味の薄いのは個人的な好みの味なので仕方がないとは思うけど、炊き時間、火力不足なのは否めない。なにせ魔法が使えないせいで火力が思うようにいかなかったから…。
期待を込めてアイちゃんが何かフォローしてくれないかと彼女の方を見たのだがさすが『氷の精霊』というだけあってその表情が解けることはなく、ただ僕のことをじっと見つめているにとどまった。
そして流れはそのまま採点へと向かった。
聞けば採点方法は審査員が10点満点で食べた料理を評価するというごくシンプルなものだそうだ。審査員はセレーナさん、アイちゃん、シエナさんの3人なので最大30点となるわけだ。

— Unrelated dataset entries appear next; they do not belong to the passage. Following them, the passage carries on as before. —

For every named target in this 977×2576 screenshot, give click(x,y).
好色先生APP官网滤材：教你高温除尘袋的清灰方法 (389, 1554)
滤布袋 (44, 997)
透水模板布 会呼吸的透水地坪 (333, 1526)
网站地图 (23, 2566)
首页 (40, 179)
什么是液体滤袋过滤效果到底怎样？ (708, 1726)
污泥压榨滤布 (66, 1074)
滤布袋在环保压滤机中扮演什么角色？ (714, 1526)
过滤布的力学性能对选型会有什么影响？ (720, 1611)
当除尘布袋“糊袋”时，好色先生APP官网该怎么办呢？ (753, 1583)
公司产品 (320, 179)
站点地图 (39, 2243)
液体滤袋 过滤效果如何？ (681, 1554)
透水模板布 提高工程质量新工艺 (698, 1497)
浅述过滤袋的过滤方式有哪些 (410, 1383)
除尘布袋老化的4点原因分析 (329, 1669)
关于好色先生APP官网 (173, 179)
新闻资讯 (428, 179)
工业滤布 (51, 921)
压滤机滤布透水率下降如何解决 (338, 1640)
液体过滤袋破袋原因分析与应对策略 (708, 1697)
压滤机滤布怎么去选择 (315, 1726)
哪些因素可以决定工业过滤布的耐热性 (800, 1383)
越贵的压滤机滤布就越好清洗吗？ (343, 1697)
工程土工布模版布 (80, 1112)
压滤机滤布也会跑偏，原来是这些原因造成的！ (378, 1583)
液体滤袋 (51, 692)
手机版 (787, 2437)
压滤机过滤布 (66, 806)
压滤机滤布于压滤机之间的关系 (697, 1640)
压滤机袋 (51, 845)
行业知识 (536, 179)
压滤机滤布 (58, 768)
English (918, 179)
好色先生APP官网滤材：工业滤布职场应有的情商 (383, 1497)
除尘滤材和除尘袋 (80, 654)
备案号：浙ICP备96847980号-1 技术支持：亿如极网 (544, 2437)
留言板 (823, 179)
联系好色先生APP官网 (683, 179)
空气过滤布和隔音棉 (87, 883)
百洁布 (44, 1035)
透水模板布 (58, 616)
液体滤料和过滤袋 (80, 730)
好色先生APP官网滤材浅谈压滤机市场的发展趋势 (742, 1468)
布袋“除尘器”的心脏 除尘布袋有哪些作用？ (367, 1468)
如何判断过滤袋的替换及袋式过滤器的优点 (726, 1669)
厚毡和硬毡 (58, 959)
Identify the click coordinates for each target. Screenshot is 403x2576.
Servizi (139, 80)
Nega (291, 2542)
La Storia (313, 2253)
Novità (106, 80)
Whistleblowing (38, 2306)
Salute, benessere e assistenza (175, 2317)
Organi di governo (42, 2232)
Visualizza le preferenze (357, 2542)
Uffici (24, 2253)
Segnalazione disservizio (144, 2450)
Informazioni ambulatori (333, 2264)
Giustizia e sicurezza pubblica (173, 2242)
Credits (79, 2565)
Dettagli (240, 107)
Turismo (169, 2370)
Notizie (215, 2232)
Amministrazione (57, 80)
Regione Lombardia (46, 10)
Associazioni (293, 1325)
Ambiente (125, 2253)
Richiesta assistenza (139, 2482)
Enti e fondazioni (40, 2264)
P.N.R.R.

もちろん森に採点用のフリップやボードや点数の書いてある札があるわけではないので、審査員は自らの指の立てて点数を示すスタイルだそうだ。
「それでは御三方よろしいですか?」
「あぁ、いつでもいいぞ」
少し緊張した面持ちではあったがルリィさん「では、一斉にどうぞ!」とシエナさんたち審査員に声掛けを行い、シエナさんたちの指が一斉に空に向いた。
セレーナさん)『9』
アイちゃん)『10』
シエナさん)『6』
合計『25点』
トップバッターとしてはまずまずの点数ではないだろうか。(よし!)
続いて審査してもらうのはソニアちゃんだった。
「よろしくお願いしま~す!」
そう言ってシエナさんたちの前に出されたのはアテラ版のイタリアンパスタのような食べ物だった。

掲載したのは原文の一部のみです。